A new study narrows down the number of planets outside the solar system that have the right conditions to support life.
A team of researchers found that the buildup of toxic gases in the atmospheres of many planets make them unfit for complex life to develop and thrive.
"This is the first time the physiological limits of life on Earth have been considered to predict the distribution of complex life elsewhere in the universe," claimed Timothy Lyons, a professor of biogeochemistry at the University of California, Riverside and one of the authors of the study.
They published their findings in The Astrophysical Journal on Monday, June 10.
Search For Complex Alien Life In The Universe
The researchers studied the atmospheric climate and photochemistry of exoplanets by looking at computer models. They first considered carbon dioxide, a powerful greenhouse gas that aids in maintaining temperatures above freezing.
They discovered that simple animal life can only exist in exoplanets located in more than half of the traditional habitable zone of a star system. Toward the edges, an exoplanet would need extremely high levels of carbon dioxide to keep warm enough for liquid water to exist.
"To sustain liquid water at the outer edge of the conventional habitable zone, a planet would need tens of thousands of times more carbon dioxide than Earth has today," said Edward Schwieterman, a NASA Postdoctoral Program fellow and the lead author of the study. "That's far beyond the levels known to be toxic to human and animal life on Earth."
For higher order animals to survive, the actual safe zone shrinks even further.
No Habitable Zone Around Some Stars
Moreover, the researchers found that, in some planetary systems, there is no habitable zone. Cooler and dimmer stars emit intense ultraviolet radiation, which can result in high carbon monoxide concentration in a nearby planet's atmosphere. This is true for Proxima Centauri and TRAPPIST-1, two of the nearest stars to the sun.
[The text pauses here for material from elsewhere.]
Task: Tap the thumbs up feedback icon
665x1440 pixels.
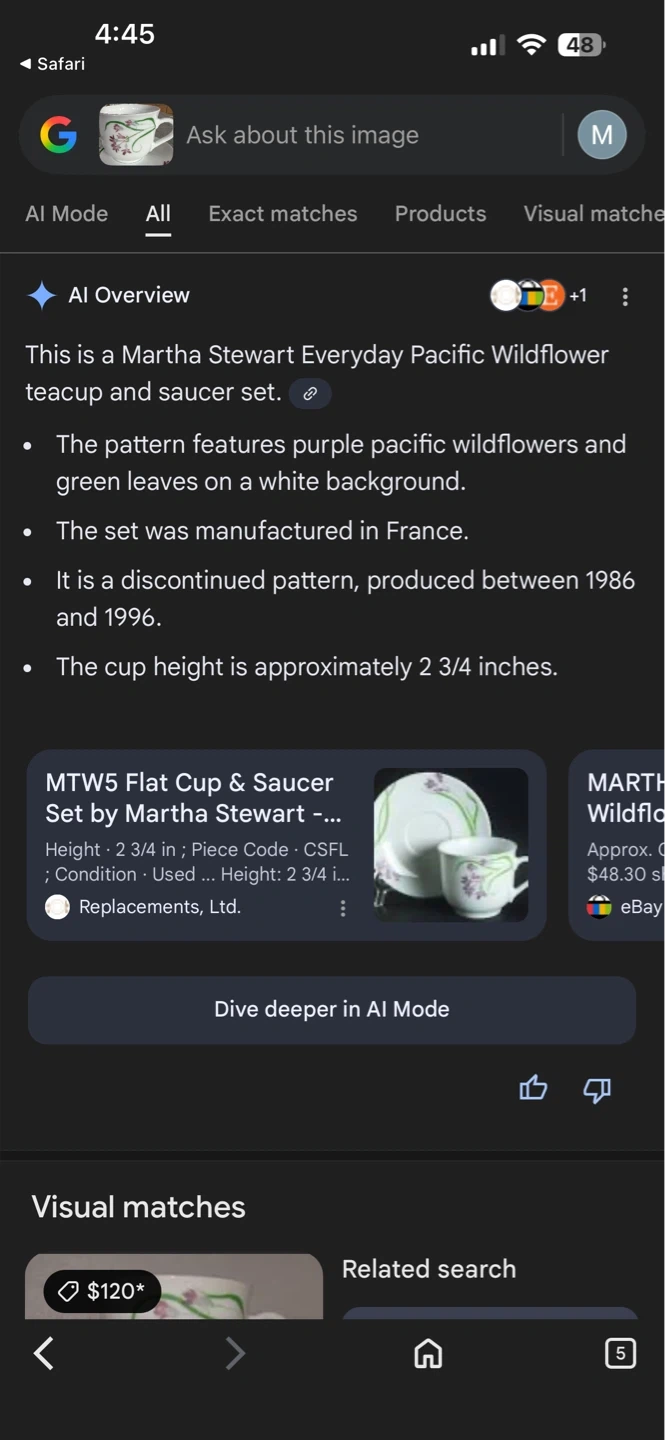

Carbon monoxide is toxic: it binds to the hemoglobin which carries oxygen throughout the body. Even a tiny amount of carbon monoxide can seriously harm a human or an animal.
Christopher Reinhard, a former graduate student at the University of California, Riverside and one of the authors of the study, explained that the discoveries narrow down the number of exoplanets that scientists could probe to look for signs of complex alien life.